Rosa mengatakan, belum semua masyarakat tahu dan paham bahwa sampah elektronik tidak hanya berdampak terhadap pencemaran lingkungan namun bisa berdampak terhadap kesehatan jika tidak diolah dengan benar, seperti pembakaran.
Selain mengedukasi masyarakat, Dinas Lingkungan Hidup (DLH) DKI Jakarta yang sudah memulai program pengolahan e-waste pada Maret 2017, kini telah menyediakan sarana untuk mengumpulkan sampah elektronik.
Sarana tersebut berupa pengumpulan melalui kotak sampah elektronik (drop box e-waste) yang tersebar di 30 titik di ibu kota. Pengumpulan e-waste dilakukan suku dinas lingkungan hidup dan layanan jemput.
“Drop box ada di 10 halte busway, Stasiun Kereta Api Juanda dan Cikini, balai kota, saat 'car free day' di Bundaran HI, sekolah dan kantor. Kalau ada kantor yang minta drop box, juga bisa kita kasih,” kata Rosa.
“Layanan jemput untuk yang ukuran besar seperti TV dan mesin cuci yang berat, itu bisa isi form di website lalu buat perjanjian dan akan kita jemput,” katanya.
Rosa mengatakan, sampah elektronik yang telah dikumpulkan akan disimpan sementara di gudang yang ada di DLH DKI Jakarta. Nantinya, e-waste tersebut akan dikelola oleh pihak ketiga yang sudah diberi ijin pengolahan sampah elektronik oleh Kementerian Lingkungan Hidup dan Kehutanan (KLKH).
“Ini dilakukan untuk menghindari pengolahan e-waste illegal dengan alat dan bahan pengolahan seadanya yang justru membahayakan orang tersebut,” katanya.
Menurut data DLH DKI Jakarta, jumlah e-waste yang paling banyak diterima berasal dari pengumpulan Suku Dinas (sudin) Lingkungan Hidup. Pada 2017, sudin menyumbang sebanyak 12.722 sampah elektronik dan meningkat sebanyak 27.610 pada 2018.
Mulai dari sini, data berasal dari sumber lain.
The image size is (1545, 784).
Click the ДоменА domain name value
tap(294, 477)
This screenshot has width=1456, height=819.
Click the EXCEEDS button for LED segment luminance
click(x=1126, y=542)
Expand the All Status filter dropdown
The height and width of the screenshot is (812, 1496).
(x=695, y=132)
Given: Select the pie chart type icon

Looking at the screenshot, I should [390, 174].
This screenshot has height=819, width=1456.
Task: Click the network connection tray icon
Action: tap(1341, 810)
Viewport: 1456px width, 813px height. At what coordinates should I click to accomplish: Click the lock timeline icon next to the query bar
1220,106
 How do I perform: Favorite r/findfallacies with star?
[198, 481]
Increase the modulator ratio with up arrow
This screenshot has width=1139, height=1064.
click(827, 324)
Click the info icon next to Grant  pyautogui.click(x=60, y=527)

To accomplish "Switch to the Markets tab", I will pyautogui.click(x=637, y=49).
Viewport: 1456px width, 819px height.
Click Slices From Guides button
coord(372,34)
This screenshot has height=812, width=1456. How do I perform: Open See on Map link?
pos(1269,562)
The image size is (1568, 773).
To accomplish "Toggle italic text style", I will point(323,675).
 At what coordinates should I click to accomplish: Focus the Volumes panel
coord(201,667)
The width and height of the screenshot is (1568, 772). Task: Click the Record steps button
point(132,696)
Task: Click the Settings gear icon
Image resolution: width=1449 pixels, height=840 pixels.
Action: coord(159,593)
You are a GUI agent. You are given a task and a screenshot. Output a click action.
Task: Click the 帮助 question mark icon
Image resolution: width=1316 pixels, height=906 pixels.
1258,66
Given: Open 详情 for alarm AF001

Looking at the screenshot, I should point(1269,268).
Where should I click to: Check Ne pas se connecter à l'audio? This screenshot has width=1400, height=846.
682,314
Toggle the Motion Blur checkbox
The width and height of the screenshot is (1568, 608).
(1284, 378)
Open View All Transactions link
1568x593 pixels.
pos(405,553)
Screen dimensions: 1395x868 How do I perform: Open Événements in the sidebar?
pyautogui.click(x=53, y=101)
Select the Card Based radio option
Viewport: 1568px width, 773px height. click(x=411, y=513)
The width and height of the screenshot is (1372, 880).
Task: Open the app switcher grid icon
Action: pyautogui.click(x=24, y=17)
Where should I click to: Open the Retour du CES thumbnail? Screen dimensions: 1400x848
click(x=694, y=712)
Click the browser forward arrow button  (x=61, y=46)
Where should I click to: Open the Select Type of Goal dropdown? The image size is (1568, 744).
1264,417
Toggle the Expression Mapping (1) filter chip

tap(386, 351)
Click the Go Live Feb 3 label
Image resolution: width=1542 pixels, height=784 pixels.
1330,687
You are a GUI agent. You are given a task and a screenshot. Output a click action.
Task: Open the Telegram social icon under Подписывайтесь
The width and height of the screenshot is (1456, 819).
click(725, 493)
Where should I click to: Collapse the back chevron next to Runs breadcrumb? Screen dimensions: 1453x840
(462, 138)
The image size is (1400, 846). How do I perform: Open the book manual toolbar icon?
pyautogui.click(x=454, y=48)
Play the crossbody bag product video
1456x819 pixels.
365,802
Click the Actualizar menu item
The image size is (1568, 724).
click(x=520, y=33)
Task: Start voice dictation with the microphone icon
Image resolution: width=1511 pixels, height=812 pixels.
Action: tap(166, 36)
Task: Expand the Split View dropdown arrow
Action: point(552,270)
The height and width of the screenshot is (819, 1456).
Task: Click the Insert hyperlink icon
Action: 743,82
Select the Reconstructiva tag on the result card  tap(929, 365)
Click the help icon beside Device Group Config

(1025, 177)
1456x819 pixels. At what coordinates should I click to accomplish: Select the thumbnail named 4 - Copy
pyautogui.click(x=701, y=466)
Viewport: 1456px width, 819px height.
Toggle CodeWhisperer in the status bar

Sedangkan menurut Rosa Ambarsari, jumlah sampah elektronik pada 2019 semakin meningkat karena gudang penyimpanan sudah melebihi kapasitas. Meski begitu, dirinya baru akan mengetahui angka pasti jumlah e-waste setelah dilakukan pengangkutan oleh pihak pengelola pada Juli mendatang.
Baca: Polres Bogor Tangkap Empat Tersangka Pencemaran Lingkungan
Berdasarkan data dari UNEP (Program Lingkungan Hidup PBB), masyarakat dunia menghasilkan 44,7 juta ton sampah elektronik pada 2016 dan terus meningkat 3 persen hingga 4 persen setiap tahun. Diperkirakan pada 2021, jumlah sampah elektronik mencapai 52 juta ton sehingga berisiko terhadap pencemaran lingkungan.